» **What you should do**
A single number is required: the count of lines in the entries below that include the word "Given".

» **Input data**
☆ ☆ ☆ ☆ ☆ ☆ ☆

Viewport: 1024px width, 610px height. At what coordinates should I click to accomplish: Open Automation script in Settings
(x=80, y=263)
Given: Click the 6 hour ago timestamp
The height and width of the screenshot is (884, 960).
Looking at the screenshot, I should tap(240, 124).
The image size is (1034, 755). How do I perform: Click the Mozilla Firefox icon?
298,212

☆ ☆ ☆ ☆ ☆ ☆ ☆

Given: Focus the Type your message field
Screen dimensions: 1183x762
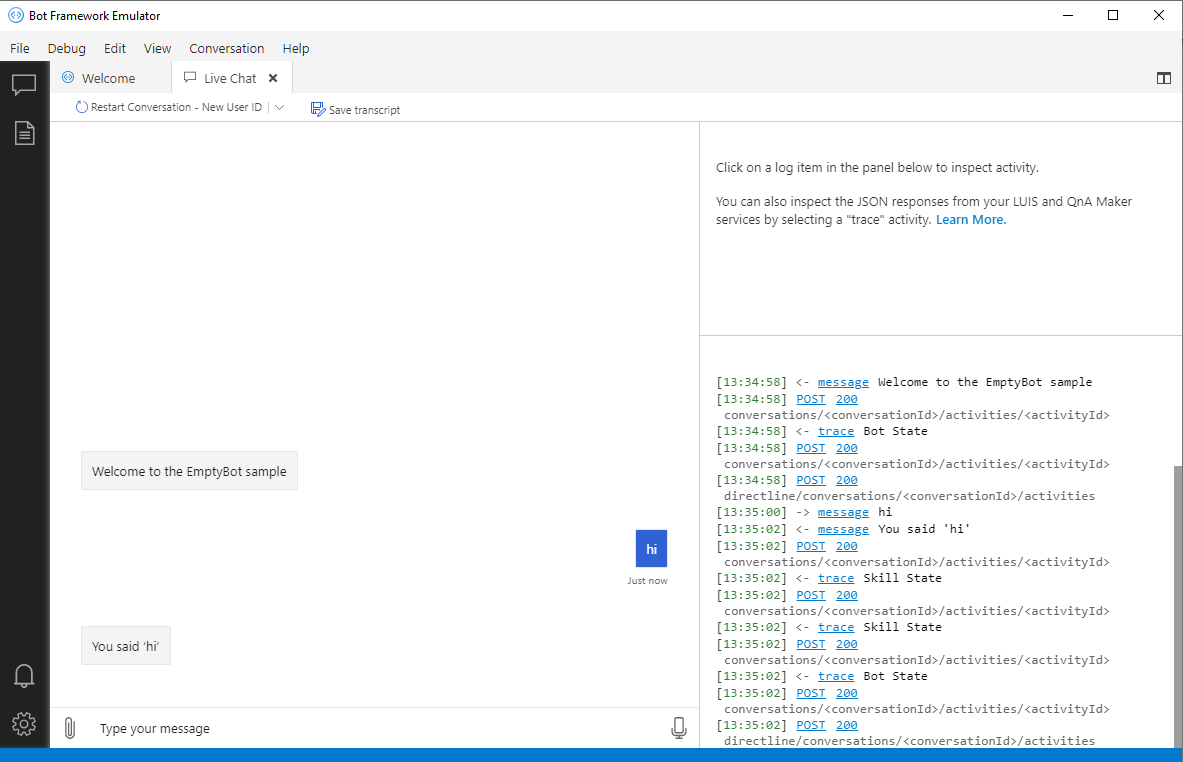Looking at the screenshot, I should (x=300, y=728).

☆ ☆ ☆ ☆ ☆ ☆ ☆

» **Written response**
2